According to the definition in the Wiki's entry referenced, we have that :

$\Gamma \vDash \varphi$

iff :

there is no model $\mathcal{I}$ in which all members of $\Gamma$ are true and $\varphi$ is false. Or, in other words, the set of the interpretations that make all members of $\Gamma$ true is a subset of the set of the interpretations that make $\varphi$ true.

The issue is : what means "to be true" for a formula $\varphi(x)$ with $x$ free ?

According to one approach [see Dirk van Dalen, Logic and Structure (5th ed - 2013), page 67] :

$\varphi$ is true in an interpretation $\mathcal{I}$ iff $CL(\varphi)$ is true in $\mathcal{I}$, where : if $FV(\varphi) = \{ z_1, \ldots , z_k \}$, then $Cl(\varphi) := \forall z_1 \ldots \forall z_k \varphi$ is the universal closure of $\varphi$.

With this definition, a formula $p(x)$ is true in an interpretation $\mathcal{I}$ iff $\forall x p(x)$ is.

Thus, clearly :

$p(x) \vDash p(t)$

for every term $t$ of the language [intuitively, if $p(x)$ holds iff it holds for every object in the domain, then if $p(x)$ holds, then it holds for an object whatever "named by" $t$].


Example

Let $\mathbb N$ the domain of the interpretation; the predicate $p(x)$ is interpreted as "$x$ is greater or equal to $0$". Let the function $f$ be interpreted as the "successor" function $S$.
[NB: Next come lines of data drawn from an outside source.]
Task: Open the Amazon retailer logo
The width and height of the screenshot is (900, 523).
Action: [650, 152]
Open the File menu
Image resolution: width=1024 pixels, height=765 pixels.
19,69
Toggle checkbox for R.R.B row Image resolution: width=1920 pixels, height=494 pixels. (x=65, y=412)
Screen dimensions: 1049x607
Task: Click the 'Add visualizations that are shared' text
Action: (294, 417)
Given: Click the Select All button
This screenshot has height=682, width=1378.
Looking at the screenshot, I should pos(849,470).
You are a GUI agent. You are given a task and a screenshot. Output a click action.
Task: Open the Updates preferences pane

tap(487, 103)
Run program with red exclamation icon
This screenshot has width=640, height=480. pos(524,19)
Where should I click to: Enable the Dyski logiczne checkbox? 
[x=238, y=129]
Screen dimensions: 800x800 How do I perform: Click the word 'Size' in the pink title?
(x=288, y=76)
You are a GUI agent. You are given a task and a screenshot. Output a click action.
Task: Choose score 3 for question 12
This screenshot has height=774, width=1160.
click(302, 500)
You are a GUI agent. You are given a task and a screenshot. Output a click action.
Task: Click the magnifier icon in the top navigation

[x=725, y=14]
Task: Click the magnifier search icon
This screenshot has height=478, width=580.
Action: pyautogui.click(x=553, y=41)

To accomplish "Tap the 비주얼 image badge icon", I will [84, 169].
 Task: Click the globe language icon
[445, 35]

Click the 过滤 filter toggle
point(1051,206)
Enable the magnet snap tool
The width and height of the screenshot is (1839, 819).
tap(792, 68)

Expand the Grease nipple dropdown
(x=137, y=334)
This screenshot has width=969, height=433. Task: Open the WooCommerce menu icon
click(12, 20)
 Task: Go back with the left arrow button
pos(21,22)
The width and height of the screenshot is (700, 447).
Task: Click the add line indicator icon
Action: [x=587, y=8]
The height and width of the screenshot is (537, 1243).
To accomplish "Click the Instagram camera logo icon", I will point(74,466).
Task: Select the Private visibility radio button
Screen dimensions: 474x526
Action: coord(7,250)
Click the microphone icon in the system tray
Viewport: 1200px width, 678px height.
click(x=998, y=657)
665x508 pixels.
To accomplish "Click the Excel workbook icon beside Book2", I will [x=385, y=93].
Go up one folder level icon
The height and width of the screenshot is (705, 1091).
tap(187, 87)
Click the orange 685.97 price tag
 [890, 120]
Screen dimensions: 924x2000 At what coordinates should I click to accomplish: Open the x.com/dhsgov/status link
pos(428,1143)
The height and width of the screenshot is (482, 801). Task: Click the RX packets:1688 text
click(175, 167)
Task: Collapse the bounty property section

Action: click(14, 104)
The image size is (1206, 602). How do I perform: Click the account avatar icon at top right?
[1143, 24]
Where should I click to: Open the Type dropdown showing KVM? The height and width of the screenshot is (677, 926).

Then, in this interpretation, the formula $p(x)$ means : $x \ge 0$.

This formula is true in $\mathbb N$ for every $x$.

With this interpreattion, $p(f(x))$ means : $S(x) \ge 0$.

But $S(x)$ is the successor of $x$, i.e. is $x+1$; thus, the previous formula means : $x+1 \ge 0$, which is again true.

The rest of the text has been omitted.